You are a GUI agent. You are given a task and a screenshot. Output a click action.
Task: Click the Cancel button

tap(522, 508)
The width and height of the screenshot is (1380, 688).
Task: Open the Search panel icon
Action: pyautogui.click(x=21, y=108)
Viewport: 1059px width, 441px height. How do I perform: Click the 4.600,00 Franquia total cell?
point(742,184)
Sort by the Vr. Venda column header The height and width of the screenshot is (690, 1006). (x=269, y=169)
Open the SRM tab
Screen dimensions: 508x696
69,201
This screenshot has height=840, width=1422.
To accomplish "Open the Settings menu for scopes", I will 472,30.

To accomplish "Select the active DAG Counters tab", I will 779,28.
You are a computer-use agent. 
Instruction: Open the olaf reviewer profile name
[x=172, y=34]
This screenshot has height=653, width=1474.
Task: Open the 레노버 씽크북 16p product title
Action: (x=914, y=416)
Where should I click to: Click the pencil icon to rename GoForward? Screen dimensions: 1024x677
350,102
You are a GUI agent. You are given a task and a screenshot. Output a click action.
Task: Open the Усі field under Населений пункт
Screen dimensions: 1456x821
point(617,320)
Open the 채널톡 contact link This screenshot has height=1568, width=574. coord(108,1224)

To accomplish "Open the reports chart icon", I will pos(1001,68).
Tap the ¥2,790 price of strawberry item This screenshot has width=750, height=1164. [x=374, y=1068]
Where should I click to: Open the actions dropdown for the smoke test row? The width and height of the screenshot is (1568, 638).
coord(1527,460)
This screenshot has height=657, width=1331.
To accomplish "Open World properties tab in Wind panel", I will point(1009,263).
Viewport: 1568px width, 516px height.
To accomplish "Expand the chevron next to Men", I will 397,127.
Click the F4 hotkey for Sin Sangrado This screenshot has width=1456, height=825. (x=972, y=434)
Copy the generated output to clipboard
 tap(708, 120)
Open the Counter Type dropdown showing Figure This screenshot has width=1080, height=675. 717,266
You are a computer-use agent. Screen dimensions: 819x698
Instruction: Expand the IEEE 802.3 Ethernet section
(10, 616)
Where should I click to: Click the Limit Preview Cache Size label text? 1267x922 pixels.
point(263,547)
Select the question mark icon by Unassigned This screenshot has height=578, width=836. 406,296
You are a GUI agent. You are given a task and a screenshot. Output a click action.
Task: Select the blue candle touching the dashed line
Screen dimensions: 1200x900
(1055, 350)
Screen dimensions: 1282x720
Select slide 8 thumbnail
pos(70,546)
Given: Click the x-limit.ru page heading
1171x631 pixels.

══════════════════════════════

- **Problem statement**: Retype all of the material above. Do not alter a single word.

- **Task output**:
You are a GUI agent. You are given a task and a screenshot. Output a click action.
Task: Click the Cancel button

tap(522, 508)
The width and height of the screenshot is (1380, 688).
Task: Open the Search panel icon
Action: pyautogui.click(x=21, y=108)
Viewport: 1059px width, 441px height. How do I perform: Click the 4.600,00 Franquia total cell?
point(742,184)
Sort by the Vr. Venda column header The height and width of the screenshot is (690, 1006). (x=269, y=169)
Open the SRM tab
Screen dimensions: 508x696
69,201
This screenshot has height=840, width=1422.
To accomplish "Open the Settings menu for scopes", I will 472,30.

To accomplish "Select the active DAG Counters tab", I will 779,28.
You are a computer-use agent. 
Instruction: Open the olaf reviewer profile name
[x=172, y=34]
This screenshot has height=653, width=1474.
Task: Open the 레노버 씽크북 16p product title
Action: (x=914, y=416)
Where should I click to: Click the pencil icon to rename GoForward? Screen dimensions: 1024x677
350,102
You are a GUI agent. You are given a task and a screenshot. Output a click action.
Task: Open the Усі field under Населений пункт
Screen dimensions: 1456x821
point(617,320)
Open the 채널톡 contact link This screenshot has height=1568, width=574. coord(108,1224)

To accomplish "Open the reports chart icon", I will pos(1001,68).
Tap the ¥2,790 price of strawberry item This screenshot has width=750, height=1164. [x=374, y=1068]
Where should I click to: Open the actions dropdown for the smoke test row? The width and height of the screenshot is (1568, 638).
coord(1527,460)
This screenshot has height=657, width=1331.
To accomplish "Open World properties tab in Wind panel", I will point(1009,263).
Viewport: 1568px width, 516px height.
To accomplish "Expand the chevron next to Men", I will 397,127.
Click the F4 hotkey for Sin Sangrado This screenshot has width=1456, height=825. (x=972, y=434)
Copy the generated output to clipboard
 tap(708, 120)
Open the Counter Type dropdown showing Figure This screenshot has width=1080, height=675. 717,266
You are a computer-use agent. Screen dimensions: 819x698
Instruction: Expand the IEEE 802.3 Ethernet section
(10, 616)
Where should I click to: Click the Limit Preview Cache Size label text? 1267x922 pixels.
point(263,547)
Select the question mark icon by Unassigned This screenshot has height=578, width=836. 406,296
You are a GUI agent. You are given a task and a screenshot. Output a click action.
Task: Select the blue candle touching the dashed line
Screen dimensions: 1200x900
(1055, 350)
Screen dimensions: 1282x720
Select slide 8 thumbnail
pos(70,546)
Given: Click the x-limit.ru page heading
1171x631 pixels.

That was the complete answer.